**Description of the task**
Repeat the whole listing, keeping every word and every line intact.

**Records to process**
=== Begin Enclosure ===

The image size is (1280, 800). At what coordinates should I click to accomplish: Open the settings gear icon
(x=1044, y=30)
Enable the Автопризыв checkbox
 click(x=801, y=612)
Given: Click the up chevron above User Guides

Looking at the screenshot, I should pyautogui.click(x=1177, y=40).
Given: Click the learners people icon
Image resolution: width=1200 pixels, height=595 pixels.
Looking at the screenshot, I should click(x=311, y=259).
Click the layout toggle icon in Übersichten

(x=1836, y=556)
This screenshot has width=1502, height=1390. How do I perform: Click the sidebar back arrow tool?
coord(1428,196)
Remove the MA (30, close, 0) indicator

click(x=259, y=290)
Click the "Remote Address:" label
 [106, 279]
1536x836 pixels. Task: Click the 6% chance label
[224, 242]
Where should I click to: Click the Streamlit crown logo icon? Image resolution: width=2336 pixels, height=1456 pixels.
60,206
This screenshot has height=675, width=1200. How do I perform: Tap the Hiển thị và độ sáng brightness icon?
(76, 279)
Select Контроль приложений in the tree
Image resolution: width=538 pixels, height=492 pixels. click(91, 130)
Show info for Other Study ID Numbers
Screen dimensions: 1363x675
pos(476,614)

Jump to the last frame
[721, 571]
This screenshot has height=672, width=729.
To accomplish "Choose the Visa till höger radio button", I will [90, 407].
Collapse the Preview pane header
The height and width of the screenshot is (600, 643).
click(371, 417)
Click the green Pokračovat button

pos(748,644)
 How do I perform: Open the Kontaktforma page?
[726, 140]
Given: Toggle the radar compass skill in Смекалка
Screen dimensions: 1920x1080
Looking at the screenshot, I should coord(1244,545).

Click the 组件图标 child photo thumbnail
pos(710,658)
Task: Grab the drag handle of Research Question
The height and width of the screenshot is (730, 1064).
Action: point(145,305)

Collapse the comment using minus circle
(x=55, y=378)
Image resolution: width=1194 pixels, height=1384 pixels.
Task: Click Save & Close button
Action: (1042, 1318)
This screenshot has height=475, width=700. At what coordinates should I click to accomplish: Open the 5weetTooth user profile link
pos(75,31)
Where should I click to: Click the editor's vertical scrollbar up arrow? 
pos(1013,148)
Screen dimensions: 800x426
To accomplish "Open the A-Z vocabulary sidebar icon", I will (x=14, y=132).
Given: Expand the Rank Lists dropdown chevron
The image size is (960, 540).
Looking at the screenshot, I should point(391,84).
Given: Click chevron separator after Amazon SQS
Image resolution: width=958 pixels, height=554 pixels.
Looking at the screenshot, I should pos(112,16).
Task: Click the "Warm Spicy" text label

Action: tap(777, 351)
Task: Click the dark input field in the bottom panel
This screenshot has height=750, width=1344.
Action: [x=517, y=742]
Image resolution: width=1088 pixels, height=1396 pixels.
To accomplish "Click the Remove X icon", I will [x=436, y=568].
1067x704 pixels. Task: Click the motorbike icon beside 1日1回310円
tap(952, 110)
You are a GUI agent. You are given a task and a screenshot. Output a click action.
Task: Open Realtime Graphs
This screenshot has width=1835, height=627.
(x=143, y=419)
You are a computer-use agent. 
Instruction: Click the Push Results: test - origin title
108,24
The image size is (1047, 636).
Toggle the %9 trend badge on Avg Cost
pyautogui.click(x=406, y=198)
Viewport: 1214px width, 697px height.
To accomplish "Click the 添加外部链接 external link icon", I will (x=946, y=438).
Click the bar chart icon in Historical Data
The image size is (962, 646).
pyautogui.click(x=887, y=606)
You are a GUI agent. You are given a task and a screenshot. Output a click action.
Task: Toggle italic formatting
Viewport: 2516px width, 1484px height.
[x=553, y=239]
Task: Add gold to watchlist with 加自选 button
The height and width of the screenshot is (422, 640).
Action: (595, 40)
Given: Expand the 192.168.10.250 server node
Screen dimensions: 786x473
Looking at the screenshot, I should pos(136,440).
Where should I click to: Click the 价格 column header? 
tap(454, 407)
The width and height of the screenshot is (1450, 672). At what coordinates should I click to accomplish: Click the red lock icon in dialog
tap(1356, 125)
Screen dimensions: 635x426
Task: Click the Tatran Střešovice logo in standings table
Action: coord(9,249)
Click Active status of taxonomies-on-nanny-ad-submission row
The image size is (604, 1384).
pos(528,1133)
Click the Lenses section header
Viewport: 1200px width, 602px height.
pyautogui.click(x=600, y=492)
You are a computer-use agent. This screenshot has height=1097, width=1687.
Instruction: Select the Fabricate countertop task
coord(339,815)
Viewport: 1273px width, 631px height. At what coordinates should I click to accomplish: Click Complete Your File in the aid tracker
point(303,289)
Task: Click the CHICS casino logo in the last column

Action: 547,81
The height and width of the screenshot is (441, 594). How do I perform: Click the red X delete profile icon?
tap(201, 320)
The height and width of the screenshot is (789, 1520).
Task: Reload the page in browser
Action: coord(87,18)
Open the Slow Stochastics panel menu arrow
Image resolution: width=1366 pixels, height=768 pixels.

=== End Enclosure ===

**Finished exercise**
The image size is (1280, 800). At what coordinates should I click to accomplish: Open the settings gear icon
(x=1044, y=30)
Enable the Автопризыв checkbox
 click(x=801, y=612)
Given: Click the up chevron above User Guides

Looking at the screenshot, I should pyautogui.click(x=1177, y=40).
Given: Click the learners people icon
Image resolution: width=1200 pixels, height=595 pixels.
Looking at the screenshot, I should click(x=311, y=259).
Click the layout toggle icon in Übersichten

(x=1836, y=556)
This screenshot has width=1502, height=1390. How do I perform: Click the sidebar back arrow tool?
coord(1428,196)
Remove the MA (30, close, 0) indicator

click(x=259, y=290)
Click the "Remote Address:" label
 [106, 279]
1536x836 pixels. Task: Click the 6% chance label
[224, 242]
Where should I click to: Click the Streamlit crown logo icon? Image resolution: width=2336 pixels, height=1456 pixels.
60,206
This screenshot has height=675, width=1200. How do I perform: Tap the Hiển thị và độ sáng brightness icon?
(76, 279)
Select Контроль приложений in the tree
Image resolution: width=538 pixels, height=492 pixels. click(91, 130)
Show info for Other Study ID Numbers
Screen dimensions: 1363x675
pos(476,614)

Jump to the last frame
[721, 571]
This screenshot has height=672, width=729.
To accomplish "Choose the Visa till höger radio button", I will [90, 407].
Collapse the Preview pane header
The height and width of the screenshot is (600, 643).
click(371, 417)
Click the green Pokračovat button

pos(748,644)
 How do I perform: Open the Kontaktforma page?
[726, 140]
Given: Toggle the radar compass skill in Смекалка
Screen dimensions: 1920x1080
Looking at the screenshot, I should coord(1244,545).

Click the 组件图标 child photo thumbnail
pos(710,658)
Task: Grab the drag handle of Research Question
The height and width of the screenshot is (730, 1064).
Action: point(145,305)

Collapse the comment using minus circle
(x=55, y=378)
Image resolution: width=1194 pixels, height=1384 pixels.
Task: Click Save & Close button
Action: (1042, 1318)
This screenshot has height=475, width=700. At what coordinates should I click to accomplish: Open the 5weetTooth user profile link
pos(75,31)
Where should I click to: Click the editor's vertical scrollbar up arrow? 
pos(1013,148)
Screen dimensions: 800x426
To accomplish "Open the A-Z vocabulary sidebar icon", I will (x=14, y=132).
Given: Expand the Rank Lists dropdown chevron
The image size is (960, 540).
Looking at the screenshot, I should point(391,84).
Given: Click chevron separator after Amazon SQS
Image resolution: width=958 pixels, height=554 pixels.
Looking at the screenshot, I should pos(112,16).
Task: Click the "Warm Spicy" text label

Action: tap(777, 351)
Task: Click the dark input field in the bottom panel
This screenshot has height=750, width=1344.
Action: [x=517, y=742]
Image resolution: width=1088 pixels, height=1396 pixels.
To accomplish "Click the Remove X icon", I will [x=436, y=568].
1067x704 pixels. Task: Click the motorbike icon beside 1日1回310円
tap(952, 110)
You are a GUI agent. You are given a task and a screenshot. Output a click action.
Task: Open Realtime Graphs
This screenshot has width=1835, height=627.
(x=143, y=419)
You are a computer-use agent. 
Instruction: Click the Push Results: test - origin title
108,24
The image size is (1047, 636).
Toggle the %9 trend badge on Avg Cost
pyautogui.click(x=406, y=198)
Viewport: 1214px width, 697px height.
To accomplish "Click the 添加外部链接 external link icon", I will (x=946, y=438).
Click the bar chart icon in Historical Data
The image size is (962, 646).
pyautogui.click(x=887, y=606)
You are a GUI agent. You are given a task and a screenshot. Output a click action.
Task: Toggle italic formatting
Viewport: 2516px width, 1484px height.
[x=553, y=239]
Task: Add gold to watchlist with 加自选 button
The height and width of the screenshot is (422, 640).
Action: (595, 40)
Given: Expand the 192.168.10.250 server node
Screen dimensions: 786x473
Looking at the screenshot, I should pos(136,440).
Where should I click to: Click the 价格 column header? 
tap(454, 407)
The width and height of the screenshot is (1450, 672). At what coordinates should I click to accomplish: Click the red lock icon in dialog
tap(1356, 125)
Screen dimensions: 635x426
Task: Click the Tatran Střešovice logo in standings table
Action: coord(9,249)
Click Active status of taxonomies-on-nanny-ad-submission row
The image size is (604, 1384).
pos(528,1133)
Click the Lenses section header
Viewport: 1200px width, 602px height.
pyautogui.click(x=600, y=492)
You are a computer-use agent. This screenshot has height=1097, width=1687.
Instruction: Select the Fabricate countertop task
coord(339,815)
Viewport: 1273px width, 631px height. At what coordinates should I click to accomplish: Click Complete Your File in the aid tracker
point(303,289)
Task: Click the CHICS casino logo in the last column

Action: 547,81
The height and width of the screenshot is (441, 594). How do I perform: Click the red X delete profile icon?
tap(201, 320)
The height and width of the screenshot is (789, 1520).
Task: Reload the page in browser
Action: coord(87,18)
Open the Slow Stochastics panel menu arrow
Image resolution: width=1366 pixels, height=768 pixels.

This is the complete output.